Sanket Mittal and Adam Mckilligan of The Acquisition Group, who provided the space for Althra.
When Sanket Mittal first started thinking about launching a startup incubator in Vancouver, he wasn’t sure he should.
“One of my biggest worries was contributing to Vancouver’s biggest ecosystem flaw: fragmentation,” Mittal admitted in a recent post. “You hear it all the time: ‘There are a lot of great communities… but they’re all siloed.’”
But after months of conversations with founders, mentors, and community builders—and plenty of second-guessing—Mittal decided to push forward. The result is Althra, a new incubator aimed squarely at early-stage, execution-focused entrepreneurs. Launching this fall, the program promises something refreshingly simple: a space for builders to build.
A reset for early-stage founders
Althra’s design reflects what Mittal and others see as a missing piece in Vancouver’s startup scene: a central, in-person space where early-stage founders can work alongside peers, exchange ideas, and build momentum.
“This hits home,” wrote Aimée Barrie of The Acquisition Group, one of Althra’s supporters, on LinkedIn. “This model feels like a true reset: no fluff, just structure, space, and community.”
Tyler Tong McDermott of CIBC Innovation Banking echoed the sentiment, pointing to Toronto’s OneEleven as “a good model of what this can look like at scale” and adding, “Vancouver really needs a common space where founders can bump ideas off one another and build.”
Others in the community have weighed in with both encouragement and constructive suggestions—more mentors, deeper industry connections, and sector-specific groups for deeptech startups. It’s clear there’s appetite, and maybe even urgency, for what Althra is trying to create.
What founders can expect
Applications for Althra’s first cohort are open now and close July 31. Here’s what successful applicants will get: A 4-month program starting September 2025; weekly mentorship from seasoned, venture-backed founders; 24/7 workspace access in Downtown Vancouver; Open to founders across Canada; and introductions to Canadian and U.S. investors.
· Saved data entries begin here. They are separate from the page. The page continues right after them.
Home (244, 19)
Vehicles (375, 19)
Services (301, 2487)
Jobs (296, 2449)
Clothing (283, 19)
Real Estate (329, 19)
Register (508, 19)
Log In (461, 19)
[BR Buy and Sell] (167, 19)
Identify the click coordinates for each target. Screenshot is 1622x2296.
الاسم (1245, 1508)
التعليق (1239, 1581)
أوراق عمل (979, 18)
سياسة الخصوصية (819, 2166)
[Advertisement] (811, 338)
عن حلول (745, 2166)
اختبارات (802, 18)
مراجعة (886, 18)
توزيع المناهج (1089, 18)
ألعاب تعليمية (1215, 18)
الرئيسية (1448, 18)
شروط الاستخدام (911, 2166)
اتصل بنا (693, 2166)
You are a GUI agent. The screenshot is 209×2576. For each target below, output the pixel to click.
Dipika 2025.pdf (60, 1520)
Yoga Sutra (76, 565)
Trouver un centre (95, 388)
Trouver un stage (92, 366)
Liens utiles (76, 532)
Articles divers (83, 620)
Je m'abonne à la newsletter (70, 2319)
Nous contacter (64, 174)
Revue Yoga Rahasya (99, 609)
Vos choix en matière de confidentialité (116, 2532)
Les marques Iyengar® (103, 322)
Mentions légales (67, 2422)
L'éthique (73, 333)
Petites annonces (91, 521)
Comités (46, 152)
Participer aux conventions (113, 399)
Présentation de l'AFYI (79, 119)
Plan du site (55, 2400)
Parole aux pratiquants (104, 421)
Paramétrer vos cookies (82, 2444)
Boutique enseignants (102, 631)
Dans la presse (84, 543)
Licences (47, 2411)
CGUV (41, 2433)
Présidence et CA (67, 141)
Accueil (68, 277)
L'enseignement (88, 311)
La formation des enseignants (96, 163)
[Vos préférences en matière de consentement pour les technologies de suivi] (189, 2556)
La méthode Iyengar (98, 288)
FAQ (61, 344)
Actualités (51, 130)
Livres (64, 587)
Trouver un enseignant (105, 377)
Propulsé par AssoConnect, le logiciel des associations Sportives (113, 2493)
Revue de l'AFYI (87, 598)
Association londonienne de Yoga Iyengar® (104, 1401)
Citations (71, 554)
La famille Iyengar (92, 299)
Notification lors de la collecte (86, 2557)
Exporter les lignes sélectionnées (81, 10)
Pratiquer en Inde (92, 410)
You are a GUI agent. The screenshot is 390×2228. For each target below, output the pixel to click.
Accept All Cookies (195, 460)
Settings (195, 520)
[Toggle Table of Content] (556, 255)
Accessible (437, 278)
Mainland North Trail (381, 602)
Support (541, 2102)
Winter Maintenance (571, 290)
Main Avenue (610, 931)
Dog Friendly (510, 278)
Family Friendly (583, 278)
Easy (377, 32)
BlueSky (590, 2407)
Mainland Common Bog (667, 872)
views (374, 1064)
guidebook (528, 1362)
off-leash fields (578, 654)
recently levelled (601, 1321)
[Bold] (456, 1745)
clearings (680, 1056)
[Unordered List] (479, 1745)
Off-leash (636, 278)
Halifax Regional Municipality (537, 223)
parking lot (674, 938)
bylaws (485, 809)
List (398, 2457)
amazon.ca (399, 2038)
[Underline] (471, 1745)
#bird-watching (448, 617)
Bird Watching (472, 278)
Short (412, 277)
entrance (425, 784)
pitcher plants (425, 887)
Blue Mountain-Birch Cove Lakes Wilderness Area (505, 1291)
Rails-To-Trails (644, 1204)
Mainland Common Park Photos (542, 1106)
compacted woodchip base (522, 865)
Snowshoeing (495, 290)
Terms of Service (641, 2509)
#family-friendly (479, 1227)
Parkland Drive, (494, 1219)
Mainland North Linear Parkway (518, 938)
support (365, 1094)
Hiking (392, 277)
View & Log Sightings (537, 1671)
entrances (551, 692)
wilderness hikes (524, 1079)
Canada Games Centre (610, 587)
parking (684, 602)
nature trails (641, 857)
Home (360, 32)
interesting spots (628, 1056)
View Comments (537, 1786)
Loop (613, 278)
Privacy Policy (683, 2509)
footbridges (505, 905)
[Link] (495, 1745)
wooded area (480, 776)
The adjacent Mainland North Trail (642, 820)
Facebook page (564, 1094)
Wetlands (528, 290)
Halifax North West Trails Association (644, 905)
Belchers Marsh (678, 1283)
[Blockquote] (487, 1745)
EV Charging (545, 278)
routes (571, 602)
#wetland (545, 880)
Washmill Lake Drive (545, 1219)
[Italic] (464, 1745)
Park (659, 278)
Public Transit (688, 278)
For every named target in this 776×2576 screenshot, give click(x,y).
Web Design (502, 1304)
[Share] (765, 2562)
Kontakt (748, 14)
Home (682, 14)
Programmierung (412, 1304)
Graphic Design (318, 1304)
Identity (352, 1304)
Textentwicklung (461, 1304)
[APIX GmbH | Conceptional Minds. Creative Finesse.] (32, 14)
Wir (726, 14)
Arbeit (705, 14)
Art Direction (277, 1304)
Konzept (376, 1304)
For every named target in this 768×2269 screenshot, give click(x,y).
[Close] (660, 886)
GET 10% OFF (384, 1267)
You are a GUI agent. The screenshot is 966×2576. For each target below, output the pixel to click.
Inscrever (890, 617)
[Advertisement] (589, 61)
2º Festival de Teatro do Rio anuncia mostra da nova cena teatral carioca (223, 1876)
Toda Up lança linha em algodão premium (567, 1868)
The program is completely free—no fees, no equity. Mittal says this was non-negotiable. “We just want to give founders the space and support to go all-in.”
The cohort will be small—just 10 startups—but Mittal stresses Althra isn’t just for its participants. The vision extends to hosting events and collaborations with other local founder communities, and initiatives like the Founder Coffee Crawl (a scenic multi-café walk Mittal recently piloted with Josh Teixeira of BeanBonus) suggest this broader focus is already taking shape.
Building something worth staying for
Mittal, a former investor, says Althra grew out of a simple gap he noticed: while programs like Toronto’s Next, Calgary’s Platform, and Waterloo’s Velocity offered strong infrastructure for early-stage founders, Vancouver felt like it lacked that central space.
Now he hopes Althra can be one step toward filling it. “I don’t want this to be a shiny new thing that adds to the noise,” he said. “The goal is to strengthen what already exists and help founders connect, collaborate, and grow together. Let’s build something worth staying for.”